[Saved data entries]
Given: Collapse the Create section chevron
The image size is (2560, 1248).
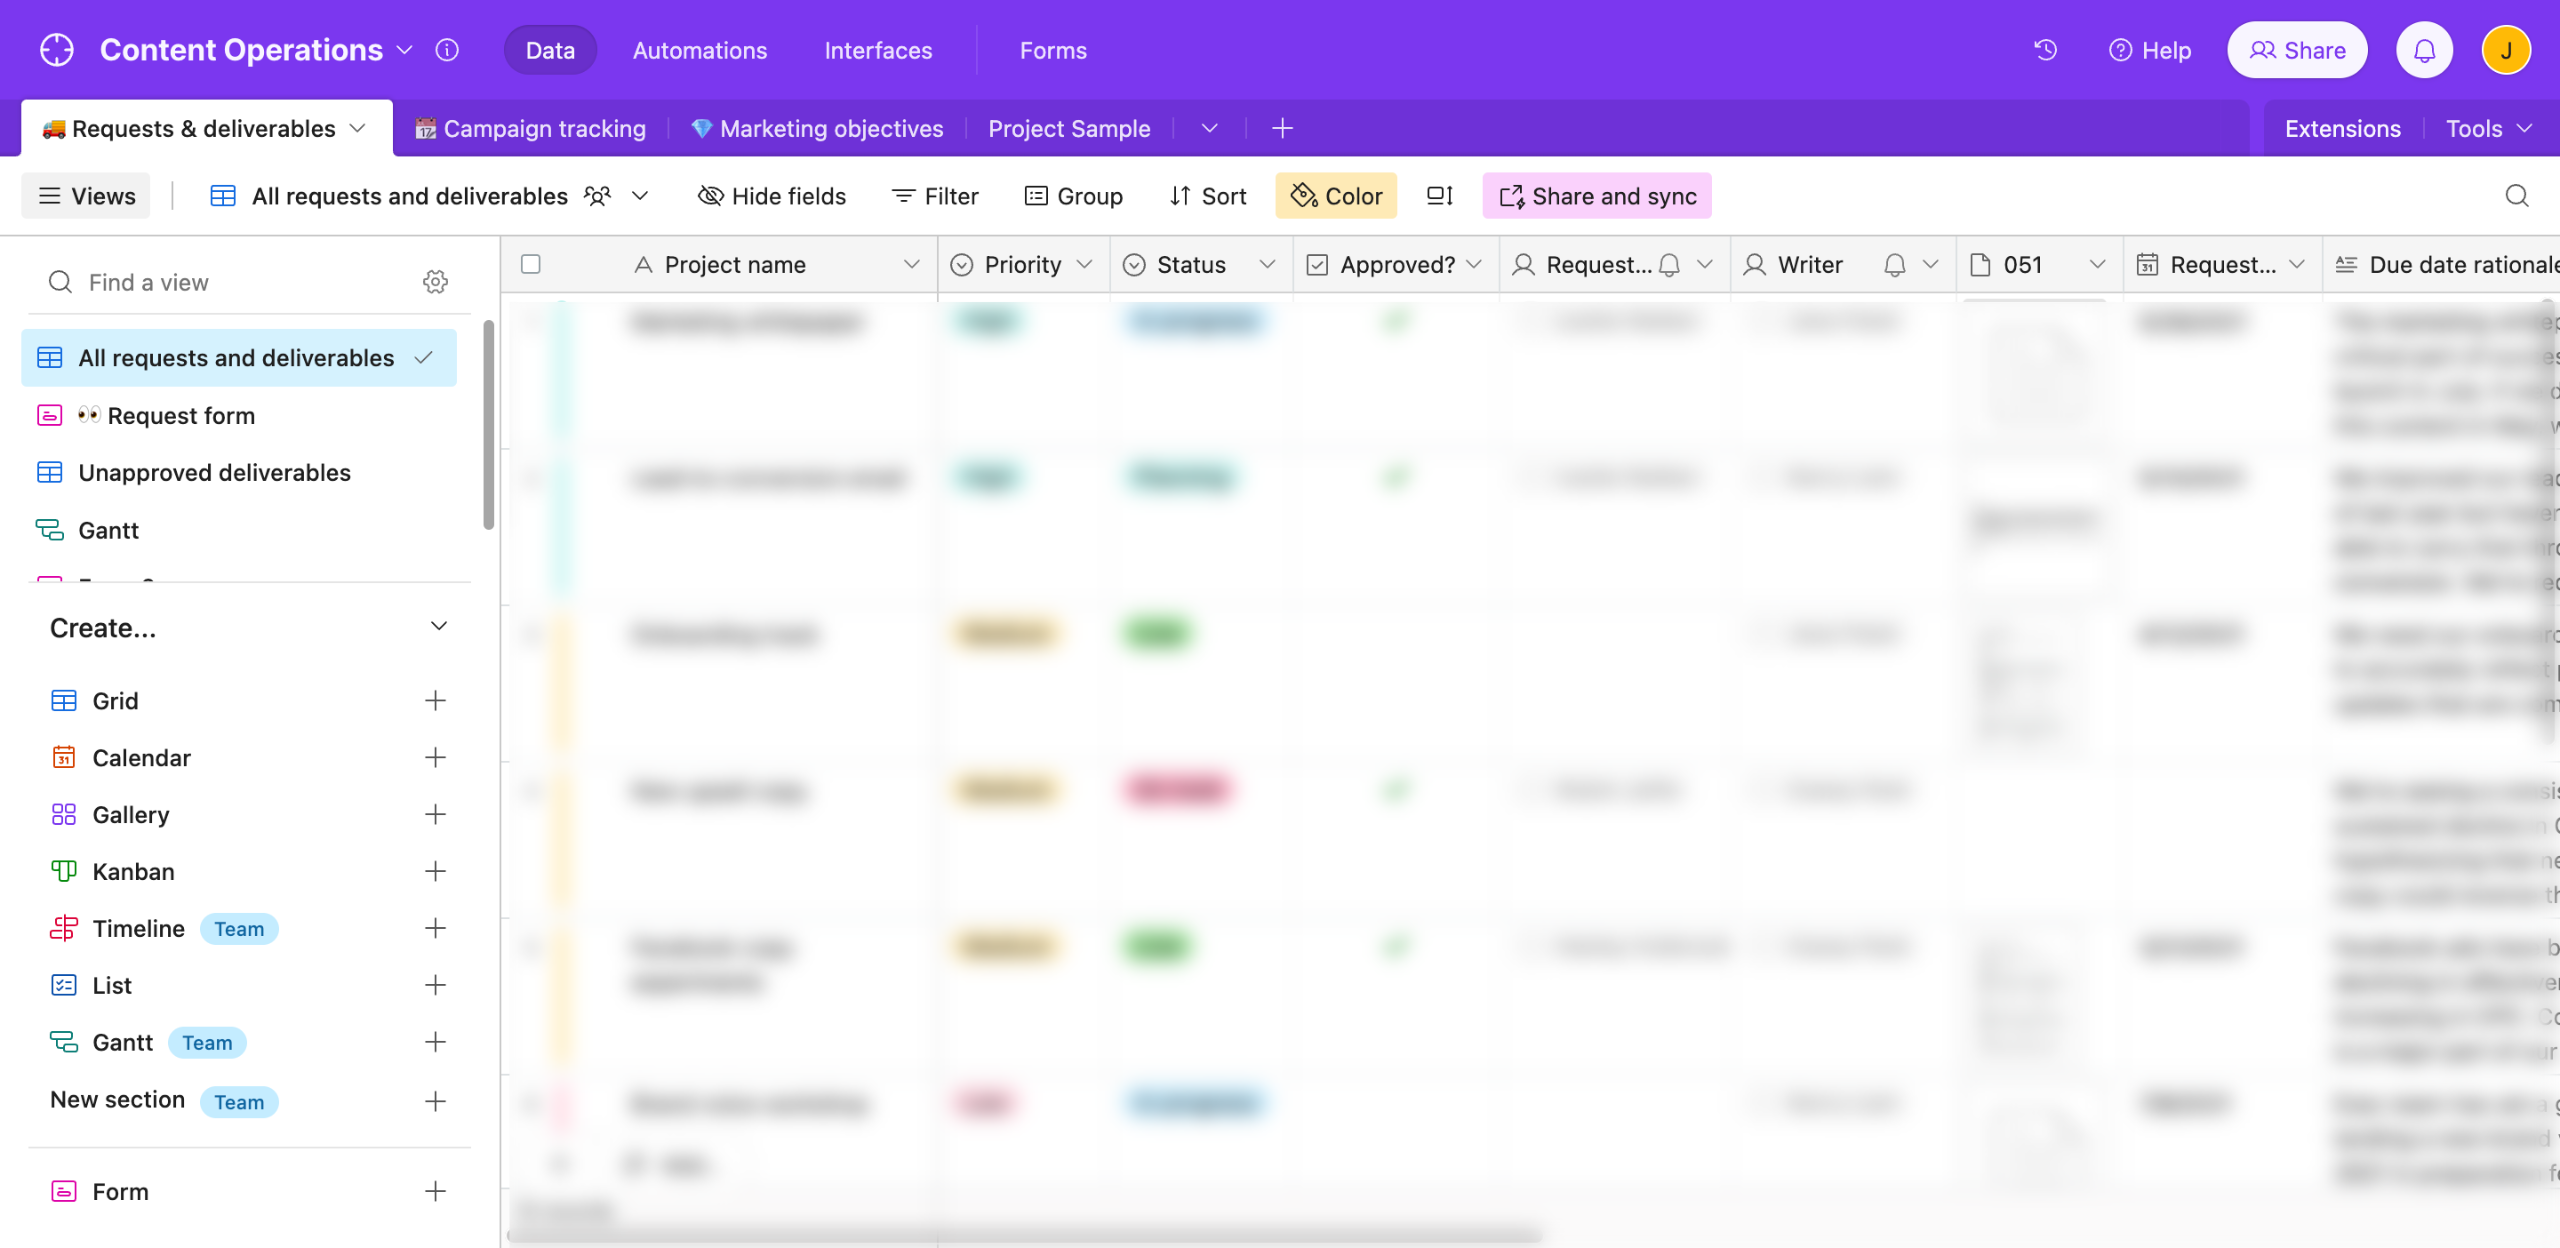Looking at the screenshot, I should pos(438,627).
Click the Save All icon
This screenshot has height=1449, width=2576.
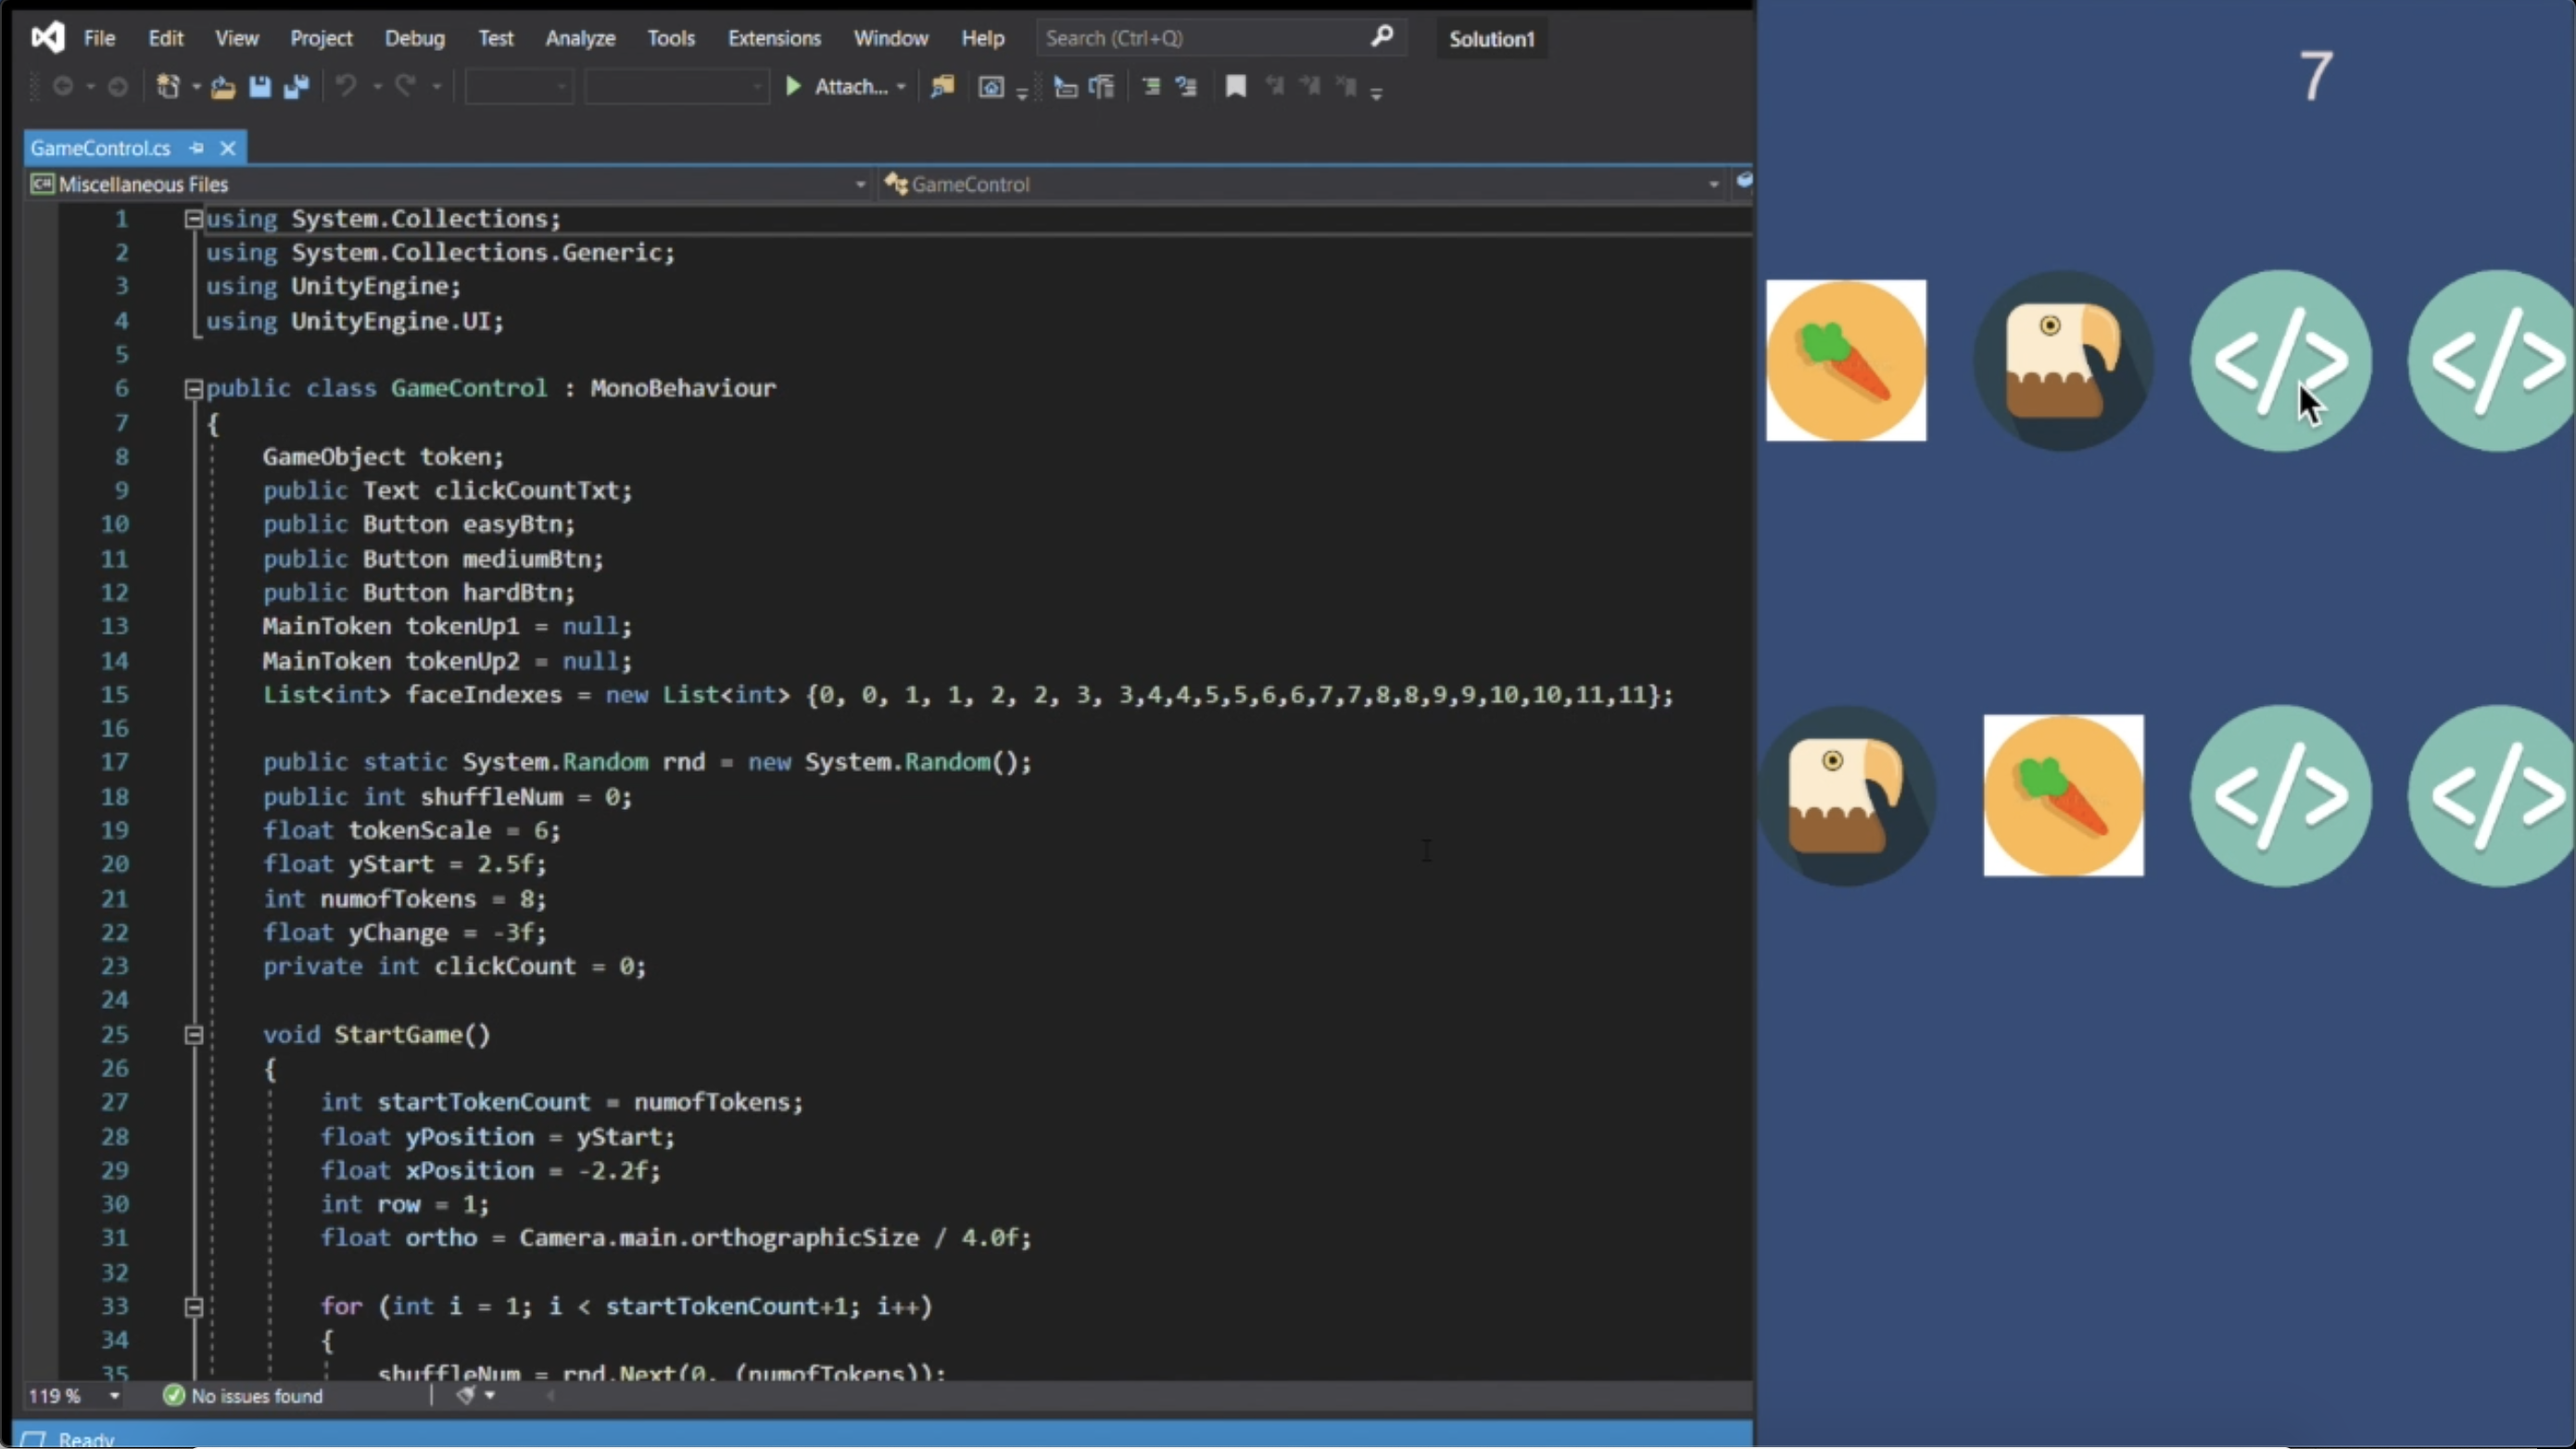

> **TASK PROMPT**:
Every record is to be reproduced exactly, with no pictures included.

> **EXERCISE SOLUTION**:
Given: Collapse the Create section chevron
The image size is (2560, 1248).
Looking at the screenshot, I should pos(438,627).
Click the Save All icon
This screenshot has height=1449, width=2576.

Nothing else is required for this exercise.